Source text >>
......

The Pop Culture Staying Power of “The Wire”

The other day as I was browsing around the web I found 3 different new posts on "The Wire" and heard a reference to it on "30 Rock".  It ts the best TV show I've ever seen but I am still surprised at what a grip it has on our pop cluture 4 years after it went off the air.I guess the audience and interest keeps growing as HBO On Demand, HBO Go, and Netflix allow viewers to see it for the first time at their own pace, or revisit the series and remember how good it is. So… here's my guesses as to why "The Wire" keeps on livin'!

Why Is It Still So Popular?

There are many reasons the show has such staying power. Below I will list a few.

It Is the Best TV Drama of the Last 25 Years

Vulture recently did a competition that set up 16 of the best dramas of the last 25 years and through one off battles, determined which show was the best. The Wire won beating out the Soprano's (another HBO show) in the end. Here's an interesting snippet on why the show won:

It’s one of the most intelligent, moving, and politically astute dramas ever aired on American TV, and a rare series that truly deserves the adjective novelistic. And as mentioned higher up, it’s more consistently excellent than The Sopranos, owing partly to the more inherently unstable, experimental nature of what Chase and company were doing, mixing dramatic and comedic and high art and pop culture like mad scientists laboring to make miracles while knowing that the result might fizzle or detonate.

......

Raw records >>
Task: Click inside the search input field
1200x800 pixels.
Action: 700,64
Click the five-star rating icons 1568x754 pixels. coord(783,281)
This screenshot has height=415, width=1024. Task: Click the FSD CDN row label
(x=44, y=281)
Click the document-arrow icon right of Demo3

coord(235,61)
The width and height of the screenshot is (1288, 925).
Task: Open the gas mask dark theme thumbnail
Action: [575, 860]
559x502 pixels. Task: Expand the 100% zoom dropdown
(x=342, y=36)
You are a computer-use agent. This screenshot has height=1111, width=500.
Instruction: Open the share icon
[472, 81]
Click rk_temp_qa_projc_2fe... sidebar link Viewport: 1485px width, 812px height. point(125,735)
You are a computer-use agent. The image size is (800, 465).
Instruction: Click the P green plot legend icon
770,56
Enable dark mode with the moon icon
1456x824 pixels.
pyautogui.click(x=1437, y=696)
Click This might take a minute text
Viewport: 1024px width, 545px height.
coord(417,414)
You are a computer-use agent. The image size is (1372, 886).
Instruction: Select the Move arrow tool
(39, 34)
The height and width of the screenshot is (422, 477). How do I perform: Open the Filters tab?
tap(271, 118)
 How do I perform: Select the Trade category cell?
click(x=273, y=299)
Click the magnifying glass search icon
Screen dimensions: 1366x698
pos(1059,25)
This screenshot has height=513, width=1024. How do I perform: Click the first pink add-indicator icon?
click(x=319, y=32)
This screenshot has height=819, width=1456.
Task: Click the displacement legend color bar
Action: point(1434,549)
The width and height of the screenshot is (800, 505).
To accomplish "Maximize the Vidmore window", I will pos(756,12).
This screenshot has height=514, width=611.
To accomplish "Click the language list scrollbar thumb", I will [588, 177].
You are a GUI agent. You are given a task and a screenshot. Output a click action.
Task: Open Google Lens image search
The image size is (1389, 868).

......

Problems >>
1) From the post on the staying power of "The Wire," reproduce the passage word for word, starting with "The other day" and going on through "keeps on livin'!".
2) Render this sentence from the post on "The Wire" in Spanish: "There are many reasons the show has such staying power."
3) Pick up the post on the staying power of "The Wire" after its final sentence and keep writing.

Results of the exercise >>
1)
The other day as I was browsing around the web I found 3 different new posts on "The Wire" and heard a reference to it on "30 Rock".  It ts the best TV show I've ever seen but I am still surprised at what a grip it has on our pop cluture 4 years after it went off the air.I guess the audience and interest keeps growing as HBO On Demand, HBO Go, and Netflix allow viewers to see it for the first time at their own pace, or revisit the series and remember how good it is. So… here's my guesses as to why "The Wire" keeps on livin'!

2) Hay muchas razones por las que la serie conserva tanta vigencia.

3)
This is the most important piece of its staying power… that it is frakin' awesome!

Omar Little – "You Come At the King, You Best Not Miss"

In a show full of iconic characters, Omar is the king. He's a lyrical Robin Hood ready to stand up for his own code on the way to a shootout at the OK Corral. His screen presence is electrifying and and the situations he gets himself into always seem to be in a gray area where he's somehow on the right side of things. Omar even gets a presidential endorsement as the best character on the show. 
The clip below is one of the most memorable from the show. 
Omar isn't the only great character. There's Stringer Bell, Bunk, Slim, Lester, Avon, Kima, Snoop, McNutty….

The Unique Filming Style

I came across a few pieces that talked extensively about the unique visual and story style of the show. This adds to the aura of the show because you feel like you are watching something that is "better" than television normall is for reasons you don't understand. Here's a great video that gets into those details.

The Literary Quality of the Stories

Slate has a great piece on why the show is so great and how "literary" the stories can be. I love the Dicken's comparison as it does feel like you've experienced a big, important story.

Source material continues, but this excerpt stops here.